Oh jesus. Are you in a room or the hallway? When Grace was there, a woman in the hall on a gurney hadn't been to the bathroom in the 18 hours I was there. But she need a catheter but had no room to have one placed. My image of hell.
Grace had surgery today. Everyone was freaked that we went to the ER because we never do that. We should have stopped by, ita. Also, for our purposes, we learned that the Santa Monica ER is about 27 times faster (in that we would have been in a room within an hour instead of 27).
Also, FYI, they were also filming on the second floor (the OR, the PTU and the recover rooms). Nurses were not thrilled by the sitch.
There's entirely too much ER today. I hope Grace is OK, because you would have said something, right?
Grace was in the ER about 2+ weeks ago. She had her regularly scheduled surgery today. What was good was she came out of it talking immediately (well after she was fighting mad and given phenobarbital) which is good. She should be even louder now. We don't go back for surgery again until November 20. Woo hoo! A month off!
True enough, ita. I didn't count actual white supremacy. But my mom invented a handsign with the ASL "M" that we mock them with.
Well, we think we're funny.
(ita, your headache stuff sucks. I wish there were a real House you could go to.
There's a necessary place in the world for Sergeants, who know the job, who can teach the job, who can help new officers--and old, smart officers--figure out what can and can't be done.
It's weird, but law firms are different in that regard, at least for support staff--I've always made it clear I don't want to be a manager, and no one has questioned that, and instead the focus has been how well I do as support staff.
at least for support staff
Of Counsel, too, for Associates who don't want to become Partners.

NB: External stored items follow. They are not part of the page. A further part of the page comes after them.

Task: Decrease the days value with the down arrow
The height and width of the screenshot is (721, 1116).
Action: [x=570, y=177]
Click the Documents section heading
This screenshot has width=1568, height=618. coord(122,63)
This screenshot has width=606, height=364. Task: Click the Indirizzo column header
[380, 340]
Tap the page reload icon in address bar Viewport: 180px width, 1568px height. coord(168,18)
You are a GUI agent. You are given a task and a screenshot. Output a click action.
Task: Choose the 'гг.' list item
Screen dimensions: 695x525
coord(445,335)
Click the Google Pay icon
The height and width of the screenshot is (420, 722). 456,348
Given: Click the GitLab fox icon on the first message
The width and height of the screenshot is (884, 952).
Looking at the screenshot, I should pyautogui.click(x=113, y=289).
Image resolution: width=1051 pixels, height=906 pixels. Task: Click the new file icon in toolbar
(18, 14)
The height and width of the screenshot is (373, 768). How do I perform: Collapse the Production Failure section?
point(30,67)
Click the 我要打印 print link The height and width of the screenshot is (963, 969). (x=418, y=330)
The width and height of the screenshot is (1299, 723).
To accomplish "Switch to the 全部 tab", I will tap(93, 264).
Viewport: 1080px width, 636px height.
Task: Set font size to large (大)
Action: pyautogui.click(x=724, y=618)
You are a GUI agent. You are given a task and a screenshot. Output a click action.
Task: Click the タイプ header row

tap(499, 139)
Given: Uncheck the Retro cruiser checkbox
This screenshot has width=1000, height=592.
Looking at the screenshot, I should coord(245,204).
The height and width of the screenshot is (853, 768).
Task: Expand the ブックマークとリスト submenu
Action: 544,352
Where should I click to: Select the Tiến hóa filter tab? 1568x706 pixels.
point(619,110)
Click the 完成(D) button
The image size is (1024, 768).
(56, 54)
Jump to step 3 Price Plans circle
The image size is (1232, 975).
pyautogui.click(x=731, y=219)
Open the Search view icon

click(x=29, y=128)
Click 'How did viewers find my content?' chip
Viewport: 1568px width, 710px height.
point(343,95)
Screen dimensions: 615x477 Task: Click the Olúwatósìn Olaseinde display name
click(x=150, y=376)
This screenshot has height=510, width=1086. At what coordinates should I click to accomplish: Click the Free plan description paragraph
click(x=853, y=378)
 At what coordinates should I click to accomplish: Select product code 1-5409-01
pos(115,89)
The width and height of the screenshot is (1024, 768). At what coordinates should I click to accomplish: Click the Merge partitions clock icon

One of the reasons I left the consulting firm I was at, was that I got promoted into project management to the point where I was spending all my time doing that rather than technical work. I don't mind some PM work: I'm good with spreadsheets and gantt charts and proposals--but managing teams of subcontractors and multiple conflicting clients was making me completely stressed out and miserable.
I'm SO MUCH HAPPIER now, in the only middling-competent world of the federal government. Which doesn't mean I'm not ambitious: I would love to take my program to a national level, because I know I could do a good job with it. But I can't figure out how to sell that to anyone because the organization is so messed up.